From life, Bey renders character. There are nearly 80 photographs in his traveling retrospective, An American Project, the artist’s first in 25 years, organized by the San Francisco Museum of Modern Art and the Whitney, originating at SFMOMA. The double portrait Kerry and Cheryl I (1993) shows the actor Cheryl Lynn Bruce lying across a warm red expanse. She rests her head against her husband, the painter Kerry James Marshall, and looks up resolutely at the camera. A Girl with School Medals (1988) shows a slender girl also looking at the camera, her medals proudly pinned to her shirt. A man wearing a felt hat rests his hand gracefully on the metal gate behind him. His forefinger forms an arc almost as perfect as the rim of his hat in A Man at Fulton Street and Cambridge Place (1988). In Whitfield (1991), the artist Whitfield Lovell sits in a three-quarter pose against a brown background as if readying for a Rembrandt-style portrait, but he looks down as if a passing thought reminded him of something he did not like.
Bey's large-format, full-color Polaroids from the 1990s divide, reassemble, and reiterate their subjects. A single work in this series usually includes multiple photographs likely generated seconds apart. Yet, they don't always align perfectly. Earl (1996) comprises six separate framed transfer prints, as if Earl is behind a paned window. At the juncture where two pictures meet, something changes. Then, as if to prevent us from misreading these kinds of portraits, another series, Bey’s “Class Pictures” from the early 2000s are exhibited with statements penned by the students depicted. In his statement, one student, Omar, contemplates how people perceive him: “I think that people see my skin color first.”
Wary of popular preconceptions, Bey's retrospective reflects gaps and absences. Five prints from the series “Harlem Redux” (2014–17) return to contemporary Harlem to find it a construction site with more tourists than locals. In Bey’s hands, Harlem is the memory of a more comfortable place less marked by corporate greed. His West 124th Street and Lenox Avenue, NY (2016), is a photograph of a graffitied architectural rendering likely from the fence of a construction site. Someone has written various names on the rendering where commercial signage might be: "H&M,” “Home Depot,” but also “Dope Spot!”, “Welfare Office”; another has painted the word "Lust" in large, loopy, drippy letters.

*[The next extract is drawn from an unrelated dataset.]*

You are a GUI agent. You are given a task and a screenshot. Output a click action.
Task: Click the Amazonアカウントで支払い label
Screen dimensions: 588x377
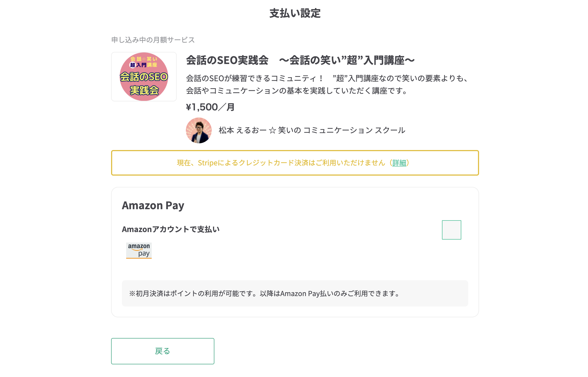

Gaps and absences are evident elsewhere in Bey’s retrospective, particularly in his powerful work from Birmingham and Ohio. On a Sunday morning, September 15, 1963, members of the Ku Klux Klan bombed the 16th Street Baptist Church in Birmingham, murdering four girls, Addie Mae Collins, Carole Denise McNair, Carole Robertson, and Cynthia Wesley. Two Birmingham boys, Virgil Ware and Johnny Robinson, were also murdered the same day in other atrocious racist incidents. Bey's response takes the form of sets of portraits pairing a young person from Birmingham the same age as one of the September 15th victims and an adult the age the young person would have been had they survived. Between these photographic poles is everything that was lost. Along with the photographs, Bey also created the video 9.15.63 (2012), a hypnotic split-screen projection that shows Birmingham emptied of people.
Night Coming Tenderly, Black (2017), is similarly unpopulated. Commissioned by FRONT International: Cleveland Triennial for Contemporary Art and first installed in the pews of that city's St. John's Church, a former site on the Underground Railroad, the series of dark photographs re-imagine the pathways of death-defying escapes from slavery. Night Coming Tenderly, Black: Untitled #17 (Forest) (2017), shows a seemingly impossible tangle of trees and branches, a quagmire. Untitled #20 (Farmhouse and Picket Fence II) (2017) shows what could be a way station, a safe house. Untitled #25 (Lake Erie and Sky) (2017) offers a nearly discernible end of the road—almost Canada, still just enough darkness to safely complete a life-or-death clandestine journey. Looking at these photographs and Bey's body of work in general, one can sense great potential for looking and being—presence, complexity, and everyday freedom.